Of course, my plans for the fall semester will be shaped by the students I teach and I won’t meet them for several more weeks.  In some semesters, I have students who live in the situations we are discussing in class.  They may or may not want to talk about the environment they experience day to day.  Embarrassment is just as powerful a motivator for what to talk or not talk about as trauma or fear.  Other semesters, I have students who live worlds away from urban neglect in well-tended suburbs hours distant from the city.  These students present a different challenge as they often hold the attitude that “Well, my parents succeeded.  Why can’t they?”  My task as I design my course is to find a way to reach both groups of students.  Those for whom the issues we discuss might be “too real” and those for whom it is just another segment in the news.

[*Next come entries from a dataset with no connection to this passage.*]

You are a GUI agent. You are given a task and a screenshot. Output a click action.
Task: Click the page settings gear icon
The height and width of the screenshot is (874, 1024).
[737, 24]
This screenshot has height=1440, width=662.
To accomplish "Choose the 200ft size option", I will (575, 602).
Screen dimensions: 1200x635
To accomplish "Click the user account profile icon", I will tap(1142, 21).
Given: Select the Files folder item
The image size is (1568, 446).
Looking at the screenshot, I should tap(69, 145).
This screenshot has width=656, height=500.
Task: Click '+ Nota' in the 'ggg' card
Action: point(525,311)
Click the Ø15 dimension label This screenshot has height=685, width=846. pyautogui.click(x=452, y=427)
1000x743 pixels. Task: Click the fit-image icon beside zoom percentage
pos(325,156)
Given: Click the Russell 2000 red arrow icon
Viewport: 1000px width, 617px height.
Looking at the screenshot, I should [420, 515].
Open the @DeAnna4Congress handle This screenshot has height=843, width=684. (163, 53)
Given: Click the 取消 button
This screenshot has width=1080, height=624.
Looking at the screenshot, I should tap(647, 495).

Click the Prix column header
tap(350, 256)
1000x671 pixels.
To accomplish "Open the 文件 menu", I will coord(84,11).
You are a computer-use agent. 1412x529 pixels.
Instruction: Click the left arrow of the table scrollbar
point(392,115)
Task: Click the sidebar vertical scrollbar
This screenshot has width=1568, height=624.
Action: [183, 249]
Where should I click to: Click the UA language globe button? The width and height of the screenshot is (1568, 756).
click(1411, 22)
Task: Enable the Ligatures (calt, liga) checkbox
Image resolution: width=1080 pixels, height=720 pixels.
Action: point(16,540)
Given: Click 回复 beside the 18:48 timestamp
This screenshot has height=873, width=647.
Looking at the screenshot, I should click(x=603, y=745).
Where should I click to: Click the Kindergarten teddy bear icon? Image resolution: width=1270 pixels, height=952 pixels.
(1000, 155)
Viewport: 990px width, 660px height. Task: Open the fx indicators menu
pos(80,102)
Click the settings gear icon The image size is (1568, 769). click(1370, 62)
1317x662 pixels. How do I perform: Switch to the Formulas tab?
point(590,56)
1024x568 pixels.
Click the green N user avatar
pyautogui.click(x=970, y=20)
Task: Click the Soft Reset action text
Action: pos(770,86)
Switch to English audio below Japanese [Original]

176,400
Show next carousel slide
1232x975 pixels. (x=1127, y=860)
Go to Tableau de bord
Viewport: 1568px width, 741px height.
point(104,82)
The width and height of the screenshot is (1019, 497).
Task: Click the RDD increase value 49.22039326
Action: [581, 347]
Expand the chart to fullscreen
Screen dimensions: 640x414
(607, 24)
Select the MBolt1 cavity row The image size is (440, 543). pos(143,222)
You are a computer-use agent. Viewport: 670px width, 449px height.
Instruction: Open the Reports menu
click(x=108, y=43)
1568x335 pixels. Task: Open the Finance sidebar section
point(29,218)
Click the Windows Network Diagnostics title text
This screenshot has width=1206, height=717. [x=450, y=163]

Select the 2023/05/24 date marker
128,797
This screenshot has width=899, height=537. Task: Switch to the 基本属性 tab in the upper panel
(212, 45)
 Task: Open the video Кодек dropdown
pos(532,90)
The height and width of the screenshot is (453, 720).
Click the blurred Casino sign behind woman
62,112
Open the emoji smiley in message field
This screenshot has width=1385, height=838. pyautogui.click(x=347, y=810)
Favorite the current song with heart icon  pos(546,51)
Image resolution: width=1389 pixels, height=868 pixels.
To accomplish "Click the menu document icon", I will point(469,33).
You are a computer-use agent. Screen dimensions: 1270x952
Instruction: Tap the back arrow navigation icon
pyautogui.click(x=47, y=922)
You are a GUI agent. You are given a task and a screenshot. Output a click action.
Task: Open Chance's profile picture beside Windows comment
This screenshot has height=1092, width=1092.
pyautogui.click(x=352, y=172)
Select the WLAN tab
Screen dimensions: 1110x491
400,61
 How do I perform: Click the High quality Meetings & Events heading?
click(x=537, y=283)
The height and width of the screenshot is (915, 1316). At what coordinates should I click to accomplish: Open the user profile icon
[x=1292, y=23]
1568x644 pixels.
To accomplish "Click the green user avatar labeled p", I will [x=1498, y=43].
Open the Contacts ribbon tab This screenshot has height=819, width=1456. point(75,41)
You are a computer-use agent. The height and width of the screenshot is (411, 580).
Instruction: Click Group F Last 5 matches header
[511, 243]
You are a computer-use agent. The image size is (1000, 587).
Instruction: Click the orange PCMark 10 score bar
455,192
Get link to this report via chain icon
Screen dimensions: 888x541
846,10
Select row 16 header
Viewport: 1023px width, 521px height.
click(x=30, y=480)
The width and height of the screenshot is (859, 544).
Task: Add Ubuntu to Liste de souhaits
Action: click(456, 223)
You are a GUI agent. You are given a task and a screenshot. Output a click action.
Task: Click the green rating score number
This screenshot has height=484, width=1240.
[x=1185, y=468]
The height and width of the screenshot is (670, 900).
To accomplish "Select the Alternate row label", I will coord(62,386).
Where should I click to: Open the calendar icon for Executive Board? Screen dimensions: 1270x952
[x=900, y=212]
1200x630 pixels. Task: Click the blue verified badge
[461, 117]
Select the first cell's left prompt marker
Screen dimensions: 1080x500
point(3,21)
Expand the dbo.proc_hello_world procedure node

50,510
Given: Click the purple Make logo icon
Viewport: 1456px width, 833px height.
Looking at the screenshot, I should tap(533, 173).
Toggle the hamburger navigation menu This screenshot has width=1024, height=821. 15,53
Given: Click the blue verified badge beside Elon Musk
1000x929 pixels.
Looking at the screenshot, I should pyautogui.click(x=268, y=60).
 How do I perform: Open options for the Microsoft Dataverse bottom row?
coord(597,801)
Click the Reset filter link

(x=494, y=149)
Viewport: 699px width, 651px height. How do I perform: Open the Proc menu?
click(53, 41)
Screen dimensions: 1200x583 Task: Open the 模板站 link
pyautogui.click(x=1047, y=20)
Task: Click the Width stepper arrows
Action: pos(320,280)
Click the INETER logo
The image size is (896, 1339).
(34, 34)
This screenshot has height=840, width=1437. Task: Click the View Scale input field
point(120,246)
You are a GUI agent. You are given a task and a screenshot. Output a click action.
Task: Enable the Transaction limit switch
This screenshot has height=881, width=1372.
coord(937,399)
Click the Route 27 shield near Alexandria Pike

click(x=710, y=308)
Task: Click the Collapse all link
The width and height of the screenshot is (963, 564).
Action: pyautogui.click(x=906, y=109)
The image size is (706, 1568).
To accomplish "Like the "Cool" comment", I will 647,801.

In all these instances, I try to be aware of the power dynamic present in the classroom.  This is why I am a cautious practitioner of using current events and personal experience in the classroom.  As their professor, I hold the ability to pass or fail these students.  My evaluation is always in the back of their minds.  No student should ever feel pressured to think or act the way I do.  If that is what they take away from my class, I’ve failed.  I want them to feel comfortable enough to disagree with me while at the same time learning to articulate in a reasonable way why they disagree.  Or, at the very least, to examine an angle of the issues discussed that didn’t originally occur to me.  Students often agree with the general framework of the course, but look at the details in a radically different way from me.  This turn of events makes me happy, provided their point of view is backed up with reasons and evidence.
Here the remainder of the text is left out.